Thorpe wants players to make mark
7:19am Tuesday 11th March 2014 in © Press Association 2014
England are calling on their ICC World Twenty20 hopefuls to prove their mettle in the two remaining matches against West Indies before they fly to Bangladesh.
Confirmation was received on Monday that Joe Root will play no part in the sub-continent, after breaking his thumb against the Windies in last week's one-day international series victory in Antigua.
Ian Bell will replace Root, while captain Stuart Broad and deputy Eoin Morgan's knee injuries are also sources of concern.
In the immediate term, it was hoped Morgan would be able to lead the team in Tuesday's second Twenty20 at the Kensington Oval - where England must win to stay in the series following their 27-run defeat at the same venue on Sunday.

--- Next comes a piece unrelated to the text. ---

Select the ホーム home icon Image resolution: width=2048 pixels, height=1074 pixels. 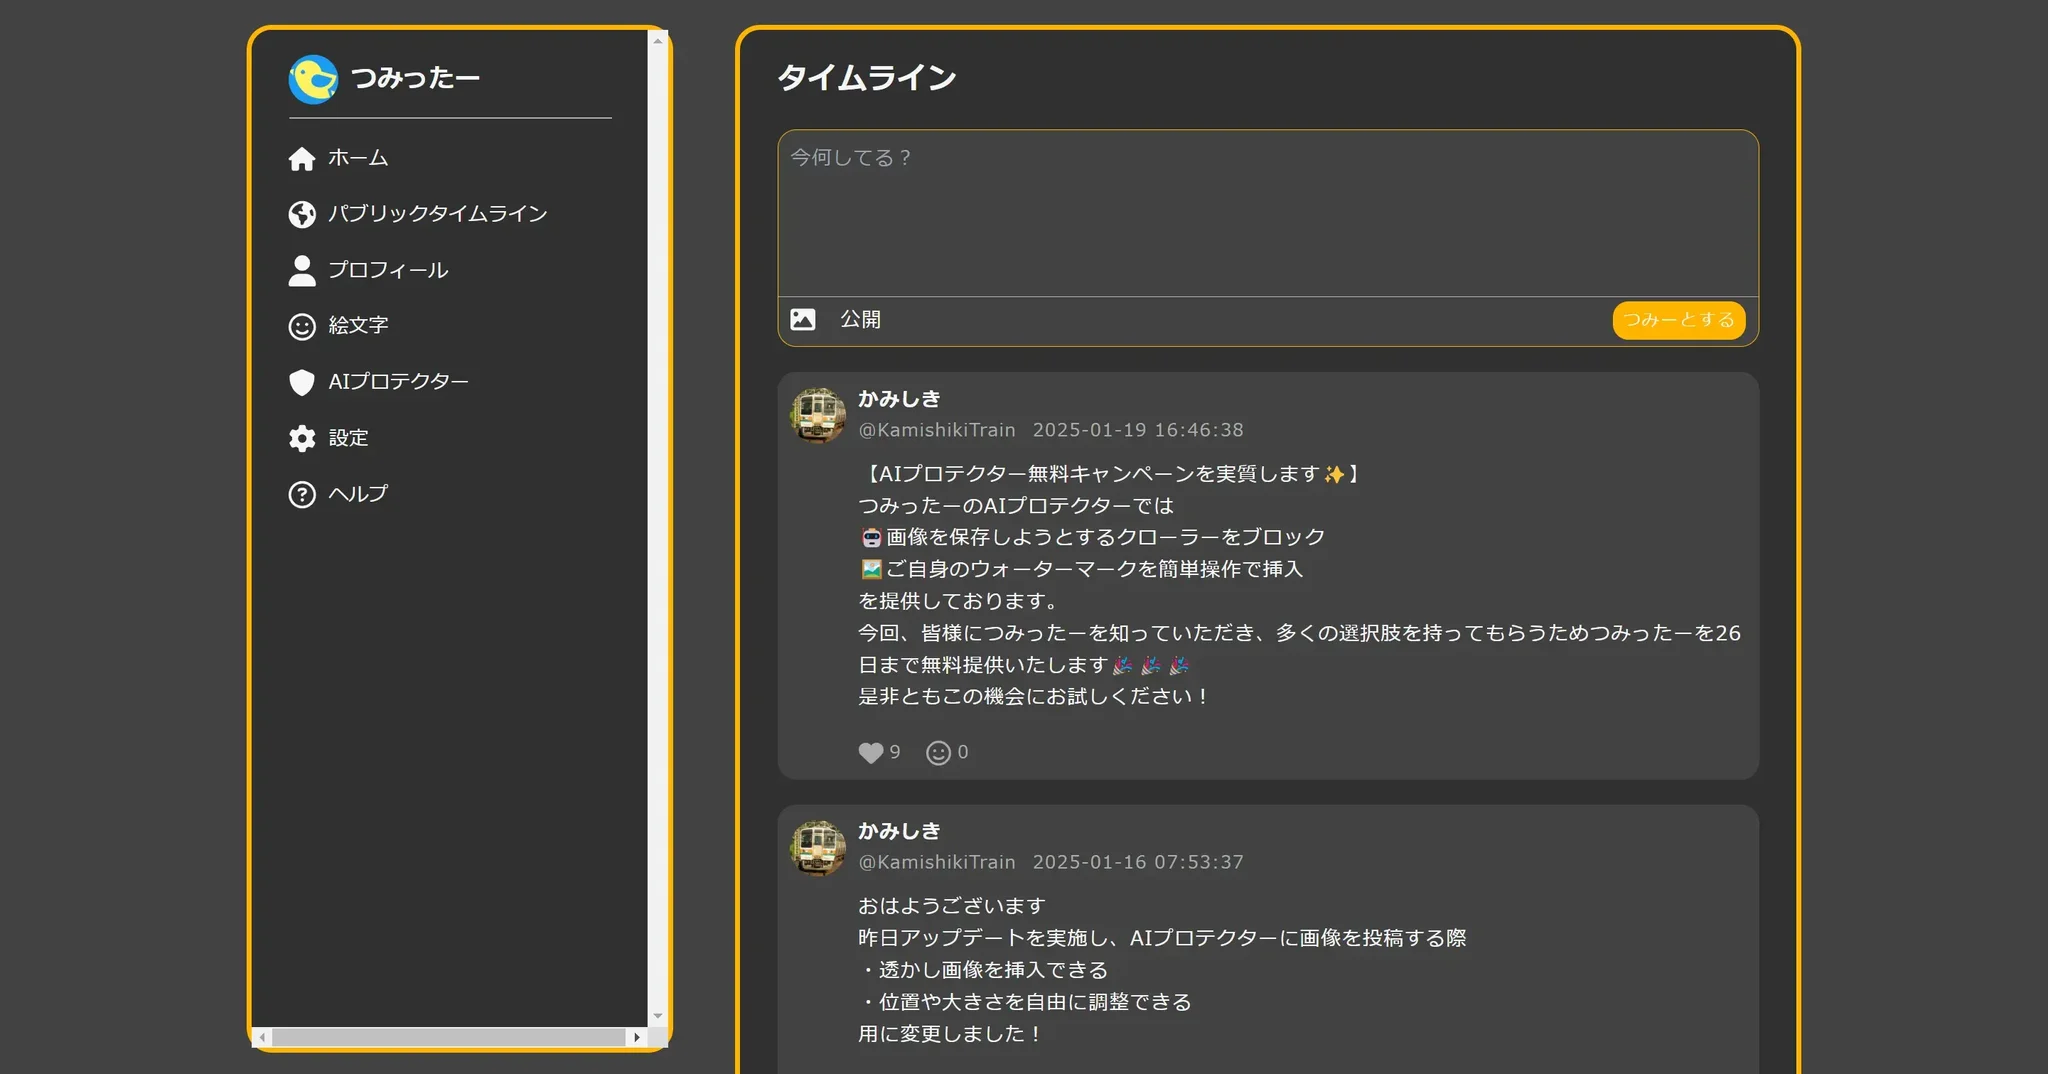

There was little to instil confidence in a performance which illustrated England's continued difficulties against spin - sure to test them to the hilt again once they reach Bangladesh.

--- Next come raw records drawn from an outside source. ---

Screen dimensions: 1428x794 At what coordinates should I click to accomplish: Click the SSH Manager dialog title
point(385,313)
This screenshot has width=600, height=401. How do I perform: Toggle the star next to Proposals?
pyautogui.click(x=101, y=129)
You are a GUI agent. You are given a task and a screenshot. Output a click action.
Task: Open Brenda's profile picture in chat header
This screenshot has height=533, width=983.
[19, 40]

Limited-overs batting coach Graham Thorpe acknowledges swift progress must be made, but believes England have it in them.
"We obviously need to improve, at the top in the first six overs, with the bat," he said.
"We've got four games left (before the start of the World Twenty20), and I don't think we're 100 per cent sure on the line-up.
"So we're looking for performances from the guys, to put their hand up and say 'Look, it's going to be me'."
Thorpe, a renowned player of spin during his own 12-year career as an England batsman, believes a tough learning curve against the world's best slow bowlers in alien climes is an occupational hazard for each new generation of his compatriots.
"Playing spin for English players is not straightforward," he said. "We don't play heaps of spin consistently throughout the year.
"We mustn't fret about it. We must just improve.
"We have to identify those players who are capable of going to Bangladesh and actually having a game plan, and the skill to be able to perform - know where they can score their boundaries and put competitive scores on the board in Bangladesh.
"To do that, we have to be bold; we have to hit boundaries, and be able to manoeuvre the ball around against quality spinners - maybe bowlers we don't read as well.
"We're certainly not going to panic, but we're not going to stand here and say we played spin well on Sunday - we didn't."
In pursuit of 170 for three, England stumbled to 55 for five and eventually 143 for nine.
Thorpe believes the remedy is to apply clear thinking and self-belief.
"That was a poor day with the bat - let's maybe give ourselves a little bit more time and look to select better when we go for those big shots," he added.
"We need to remain confident, upbeat and logical about things.
"I back them. They're capable, and they've been there before and done it.
"We must work out which personnel is going to fit into the slots. And in the next four games, we hope it will become clearer and players will stand up and perform."
England all-rounder Ravi Bopara was fined along with West Indies duo Marlon Samuels and Darren Sammy after all three admitted to breaching the International Cricket Council's code of conduct.
Bopara was fined 25 per cent of his match fee after the ICC found he was the instigator of the exchange, with Sammy and Samuels fined 20 and 10 per cent respectively.